RE: PANDORA OR CAN OF WORMS?

From: Gregory Parkinson (glp@panix.com)
Date: Sat Dec 11 1999 - 04:52:04 /etc/localtime


At 2:43 PM -0500 12/10/99, Christina Z. Anderson wrote:

[...]
> I do wonder why it is, too, and it seems you are totally correct in
>saying, that homosexual artists also produce stereotypical, objectifying
>images?

While it is true that being rejected by "society" can give a person
a perspective that people who fit the mainstream definition don't
get, most gay men (and I'm speaking from experience here (but I would
never presume to speak from authority)) seem to change their perspective
enough to allow for how they want to live their lives but stop short of
turning it into a general questioning of other stereotypes which are
not an issue in their day-to-day lives (another example is
premarital-sex-having,
birth-control-using "catholics" who rail against equal rights for gay people.)

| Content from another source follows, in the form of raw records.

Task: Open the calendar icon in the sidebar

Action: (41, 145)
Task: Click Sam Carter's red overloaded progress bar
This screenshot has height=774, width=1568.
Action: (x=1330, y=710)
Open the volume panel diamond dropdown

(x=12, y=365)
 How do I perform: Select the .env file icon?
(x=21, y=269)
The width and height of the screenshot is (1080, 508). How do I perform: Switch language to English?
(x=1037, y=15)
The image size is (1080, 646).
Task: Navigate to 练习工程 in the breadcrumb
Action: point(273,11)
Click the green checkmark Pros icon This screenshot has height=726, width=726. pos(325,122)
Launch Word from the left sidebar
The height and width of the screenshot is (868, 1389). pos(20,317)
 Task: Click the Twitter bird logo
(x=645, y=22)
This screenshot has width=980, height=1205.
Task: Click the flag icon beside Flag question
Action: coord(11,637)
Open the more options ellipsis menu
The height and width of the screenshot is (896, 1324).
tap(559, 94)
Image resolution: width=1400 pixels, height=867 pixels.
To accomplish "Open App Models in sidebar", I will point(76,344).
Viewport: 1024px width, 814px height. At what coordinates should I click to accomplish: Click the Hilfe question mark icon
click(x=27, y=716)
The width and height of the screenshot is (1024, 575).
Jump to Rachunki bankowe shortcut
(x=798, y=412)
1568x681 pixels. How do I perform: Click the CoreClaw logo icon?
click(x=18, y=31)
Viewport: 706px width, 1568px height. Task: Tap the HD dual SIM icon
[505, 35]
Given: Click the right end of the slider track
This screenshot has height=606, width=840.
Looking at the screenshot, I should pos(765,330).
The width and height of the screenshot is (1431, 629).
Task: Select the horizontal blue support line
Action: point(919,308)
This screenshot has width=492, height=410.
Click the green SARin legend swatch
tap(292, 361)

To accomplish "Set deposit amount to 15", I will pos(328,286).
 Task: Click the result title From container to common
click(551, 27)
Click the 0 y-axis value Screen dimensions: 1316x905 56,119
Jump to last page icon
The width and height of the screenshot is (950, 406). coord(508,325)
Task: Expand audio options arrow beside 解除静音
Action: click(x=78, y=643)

So many ways to look at the issue. If the main issue with the objectification
of women in porn is objectification->control, how does this map to porn of
men for men? Men for women? Women for women? More explicitly,
S&M porn of women for women? Isn't any photograph of a person by definition
objectification?

> I also saw so SO MANY "GENERIC" figure studies of men that it was rather
>disappointing. By generic I mean that the photographers had simply taken
>cheese cake poses which I first saw in the 50s as a child or in the 70s as a
>fashion photographer and put men in the place of women,

On one level this is _extremely_ subversive, since nude images of men
were illegal until fairly recently while nude images of women were
if not acceptable, at least legal.

I'd rather move a step farther and ask why "nude" is a fundamentally
category from other representations of humans.

> It was shown at a
>West Side New York Gallery so it must be art...right? I mean, seriously,
>the beefy boy sitting backwards, naked in the saddle, while beautifully lit,
>looks EXACTLY like a pin-up I saw in 1955 on my older brother's wall except
>then it was a "Cow Girl".

I saw that one. I assumed the photographer was being ironic, and the guy
did have a beautiful butt.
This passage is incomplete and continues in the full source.